The other major factor is muzzle flip…

Muzzle flip is the angular (rotational) momentum of the pistol caused by the axis of the bore sitting higher than the center of the grip. The higher the bore, the worse the muzzle flip, and the longer it takes you to bring the gun back on target after each shot.

Revolvers barrels tend to sit very high above the shooter’s hand, but the Chiappa Rhino is trying to change all that: its barrel fires from the bottom cylinder chamber, rather than the top. Muzzle flip is almost nonexistent, but I won’t line up to buy one until I feel one with a good trigger. (And reliable ignition. But that’s another story.)

Most semi-autos have lower bore heights than revolvers; just how low depends on the cleverness of the engineering. Single-action semi-autos like the 1911 and Hi-Power kept their bores fairly low, but the complex lockwork of some older DA semi-auto patterns (SIG, S&W, Beretta) placed their barrels ridiculously high over the grips and cursed them with much more recoil than their modestly-powered cartridges could justify. Modern striker-fired designs can put the bore just above the web of your thumb, and the Steyr and the M&P have just about the lowest bore axes on the market.

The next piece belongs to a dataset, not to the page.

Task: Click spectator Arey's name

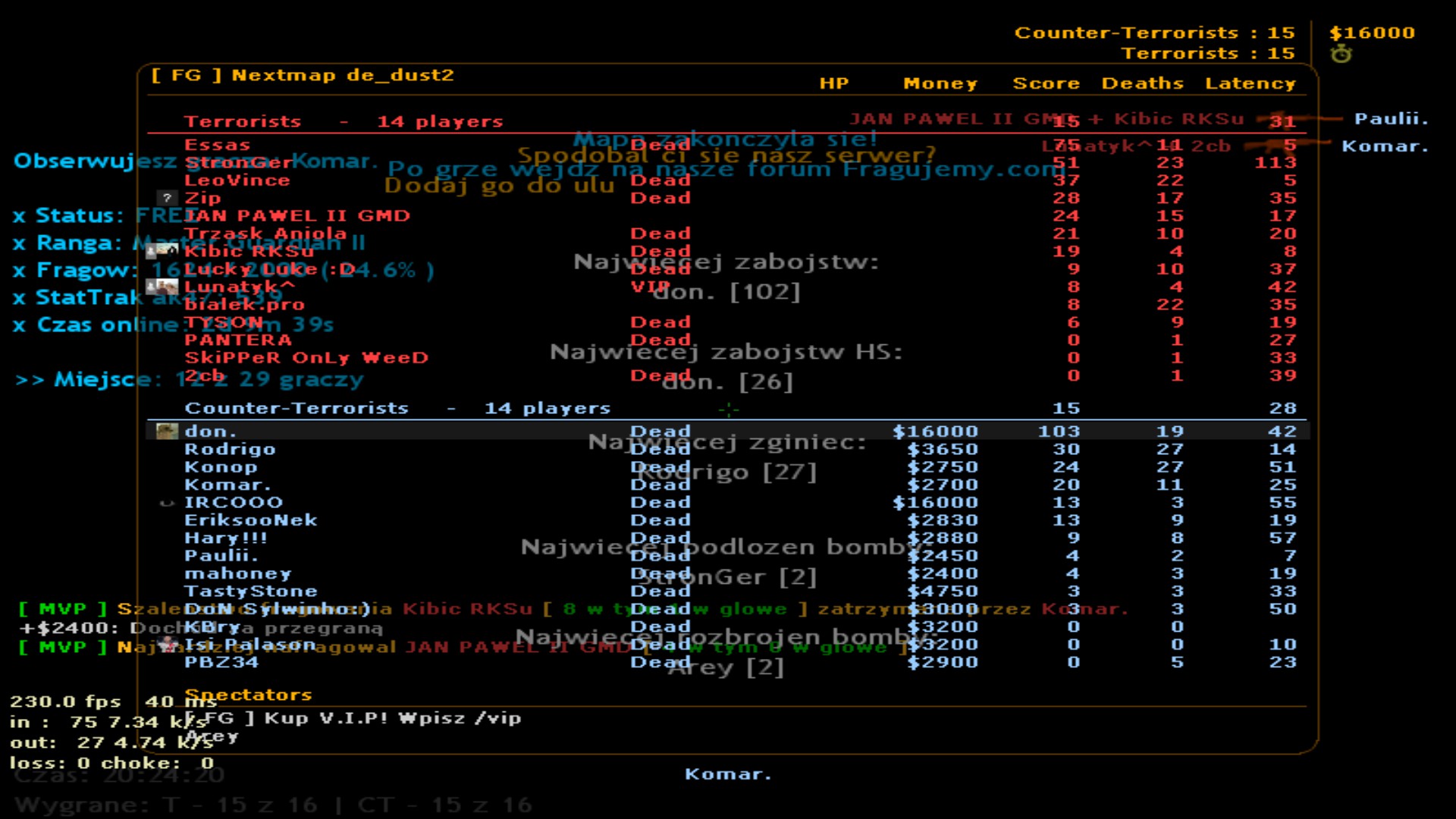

In the video above, Joe Grine shoots a 9mm SIG/Sauer P6 (P225), a full-length Glock 17, and a compact Steyr M9. The SIG’s bore axis is about .5″ higher than the Steyr’s is, relative to the grip, and the result is a much flippier handgun, even though the SIG’s all-metal construction makes it a significantly heavier gun. The Glock’s bore height is about in the middle between the two.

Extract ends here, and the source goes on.